*Problem description*
Could you filter the records below and return each line that holds "logo"?
***** The input
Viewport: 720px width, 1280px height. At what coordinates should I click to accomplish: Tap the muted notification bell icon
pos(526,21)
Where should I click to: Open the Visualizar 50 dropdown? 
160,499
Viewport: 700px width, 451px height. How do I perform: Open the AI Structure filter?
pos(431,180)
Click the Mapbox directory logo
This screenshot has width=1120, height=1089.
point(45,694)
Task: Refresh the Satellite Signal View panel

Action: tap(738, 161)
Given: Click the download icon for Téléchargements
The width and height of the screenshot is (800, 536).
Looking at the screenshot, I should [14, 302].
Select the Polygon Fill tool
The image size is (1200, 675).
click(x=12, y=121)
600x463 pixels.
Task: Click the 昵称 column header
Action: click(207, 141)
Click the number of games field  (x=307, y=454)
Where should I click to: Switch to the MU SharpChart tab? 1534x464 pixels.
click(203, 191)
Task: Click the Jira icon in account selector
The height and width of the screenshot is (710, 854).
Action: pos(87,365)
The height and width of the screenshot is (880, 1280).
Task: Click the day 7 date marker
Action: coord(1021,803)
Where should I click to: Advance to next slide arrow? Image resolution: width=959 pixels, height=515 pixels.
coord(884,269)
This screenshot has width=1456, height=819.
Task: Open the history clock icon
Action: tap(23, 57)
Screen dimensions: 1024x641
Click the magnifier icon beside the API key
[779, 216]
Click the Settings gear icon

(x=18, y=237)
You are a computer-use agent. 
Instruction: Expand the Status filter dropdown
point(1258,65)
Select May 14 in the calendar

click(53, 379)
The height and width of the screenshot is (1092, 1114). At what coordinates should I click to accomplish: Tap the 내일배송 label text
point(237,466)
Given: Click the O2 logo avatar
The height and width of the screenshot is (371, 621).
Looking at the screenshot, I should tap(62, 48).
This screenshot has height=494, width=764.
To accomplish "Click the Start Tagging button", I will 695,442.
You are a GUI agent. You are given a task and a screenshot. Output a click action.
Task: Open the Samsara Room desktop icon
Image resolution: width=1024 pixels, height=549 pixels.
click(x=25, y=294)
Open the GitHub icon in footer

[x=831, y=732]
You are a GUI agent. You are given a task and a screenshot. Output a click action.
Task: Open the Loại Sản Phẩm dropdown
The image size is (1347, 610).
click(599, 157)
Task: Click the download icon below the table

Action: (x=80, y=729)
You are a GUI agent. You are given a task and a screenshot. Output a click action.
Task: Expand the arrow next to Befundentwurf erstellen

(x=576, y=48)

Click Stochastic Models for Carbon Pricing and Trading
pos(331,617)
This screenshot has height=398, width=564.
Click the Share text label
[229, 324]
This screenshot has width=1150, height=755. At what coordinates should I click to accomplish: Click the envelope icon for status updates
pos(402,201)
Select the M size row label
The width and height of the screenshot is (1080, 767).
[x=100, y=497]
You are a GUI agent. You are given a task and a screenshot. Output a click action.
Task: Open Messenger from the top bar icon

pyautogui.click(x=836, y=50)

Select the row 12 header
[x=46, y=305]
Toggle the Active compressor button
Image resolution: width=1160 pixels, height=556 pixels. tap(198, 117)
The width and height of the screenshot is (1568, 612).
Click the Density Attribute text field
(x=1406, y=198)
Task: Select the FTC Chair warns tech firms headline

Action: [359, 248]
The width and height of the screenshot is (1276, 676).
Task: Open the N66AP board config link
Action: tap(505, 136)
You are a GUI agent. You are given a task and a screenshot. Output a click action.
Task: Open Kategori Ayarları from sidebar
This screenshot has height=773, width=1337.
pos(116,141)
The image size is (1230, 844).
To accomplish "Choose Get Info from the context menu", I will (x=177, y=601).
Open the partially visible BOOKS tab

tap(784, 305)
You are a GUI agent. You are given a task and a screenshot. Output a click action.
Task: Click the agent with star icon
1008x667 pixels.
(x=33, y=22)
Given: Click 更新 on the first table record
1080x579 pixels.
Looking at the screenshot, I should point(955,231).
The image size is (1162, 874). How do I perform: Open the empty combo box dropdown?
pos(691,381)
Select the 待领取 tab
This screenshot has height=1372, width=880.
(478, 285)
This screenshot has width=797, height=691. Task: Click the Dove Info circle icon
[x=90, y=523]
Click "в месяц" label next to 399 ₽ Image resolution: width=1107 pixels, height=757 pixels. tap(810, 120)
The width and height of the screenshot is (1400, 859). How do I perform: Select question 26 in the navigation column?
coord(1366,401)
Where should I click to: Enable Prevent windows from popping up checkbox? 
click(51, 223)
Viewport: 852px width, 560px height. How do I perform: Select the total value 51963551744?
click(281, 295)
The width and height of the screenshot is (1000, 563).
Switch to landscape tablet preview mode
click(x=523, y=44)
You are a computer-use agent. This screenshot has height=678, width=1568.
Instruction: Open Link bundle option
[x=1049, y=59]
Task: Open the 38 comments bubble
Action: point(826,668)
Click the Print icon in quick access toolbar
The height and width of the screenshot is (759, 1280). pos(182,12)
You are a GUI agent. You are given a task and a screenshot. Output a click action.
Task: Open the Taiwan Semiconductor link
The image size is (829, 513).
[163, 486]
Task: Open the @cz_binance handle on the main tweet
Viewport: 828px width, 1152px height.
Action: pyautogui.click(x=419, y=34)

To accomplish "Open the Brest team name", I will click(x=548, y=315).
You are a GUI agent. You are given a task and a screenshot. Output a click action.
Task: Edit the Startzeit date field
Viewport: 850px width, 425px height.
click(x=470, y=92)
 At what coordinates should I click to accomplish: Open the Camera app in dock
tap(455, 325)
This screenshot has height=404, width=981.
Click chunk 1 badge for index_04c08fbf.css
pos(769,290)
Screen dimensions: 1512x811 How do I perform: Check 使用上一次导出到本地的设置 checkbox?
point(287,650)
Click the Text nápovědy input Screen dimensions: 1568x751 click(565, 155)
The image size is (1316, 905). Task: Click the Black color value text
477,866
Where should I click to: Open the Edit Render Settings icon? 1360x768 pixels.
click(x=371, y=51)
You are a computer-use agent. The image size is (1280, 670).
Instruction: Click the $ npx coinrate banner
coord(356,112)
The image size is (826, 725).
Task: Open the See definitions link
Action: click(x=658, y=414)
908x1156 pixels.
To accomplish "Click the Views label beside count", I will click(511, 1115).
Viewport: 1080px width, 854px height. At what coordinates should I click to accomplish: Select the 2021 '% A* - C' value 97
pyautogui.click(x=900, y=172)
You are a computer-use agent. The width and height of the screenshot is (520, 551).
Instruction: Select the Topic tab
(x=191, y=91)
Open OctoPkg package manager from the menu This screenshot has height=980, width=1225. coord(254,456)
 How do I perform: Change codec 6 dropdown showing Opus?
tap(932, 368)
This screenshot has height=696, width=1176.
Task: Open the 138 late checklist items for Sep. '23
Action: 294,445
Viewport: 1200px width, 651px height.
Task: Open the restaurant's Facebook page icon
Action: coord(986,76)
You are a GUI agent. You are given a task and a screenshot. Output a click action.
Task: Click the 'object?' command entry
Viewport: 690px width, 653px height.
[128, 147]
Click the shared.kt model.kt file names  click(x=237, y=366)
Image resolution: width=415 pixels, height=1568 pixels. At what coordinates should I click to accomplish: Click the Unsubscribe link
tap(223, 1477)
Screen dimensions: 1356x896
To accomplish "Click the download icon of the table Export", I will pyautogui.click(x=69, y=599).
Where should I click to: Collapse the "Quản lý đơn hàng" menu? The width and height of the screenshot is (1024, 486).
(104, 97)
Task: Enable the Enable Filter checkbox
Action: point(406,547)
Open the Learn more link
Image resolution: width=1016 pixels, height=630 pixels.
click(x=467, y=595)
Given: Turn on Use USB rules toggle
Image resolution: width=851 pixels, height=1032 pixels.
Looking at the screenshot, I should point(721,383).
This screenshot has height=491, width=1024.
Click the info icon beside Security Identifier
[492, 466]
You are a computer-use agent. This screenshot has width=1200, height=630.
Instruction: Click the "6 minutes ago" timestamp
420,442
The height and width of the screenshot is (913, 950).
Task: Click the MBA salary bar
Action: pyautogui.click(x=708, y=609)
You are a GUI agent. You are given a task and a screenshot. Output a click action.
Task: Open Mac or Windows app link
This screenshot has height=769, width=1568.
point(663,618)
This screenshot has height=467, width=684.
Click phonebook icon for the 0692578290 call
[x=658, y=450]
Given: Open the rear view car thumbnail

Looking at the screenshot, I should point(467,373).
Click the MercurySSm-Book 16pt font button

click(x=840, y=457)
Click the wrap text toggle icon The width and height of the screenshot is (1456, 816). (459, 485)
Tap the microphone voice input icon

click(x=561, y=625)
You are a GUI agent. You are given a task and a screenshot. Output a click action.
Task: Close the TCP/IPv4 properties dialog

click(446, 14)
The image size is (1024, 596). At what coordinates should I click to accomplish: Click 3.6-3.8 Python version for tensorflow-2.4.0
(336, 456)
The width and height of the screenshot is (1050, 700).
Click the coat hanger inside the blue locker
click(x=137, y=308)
**********
*Result below*
Click the Mapbox directory logo
Given: Click the O2 logo avatar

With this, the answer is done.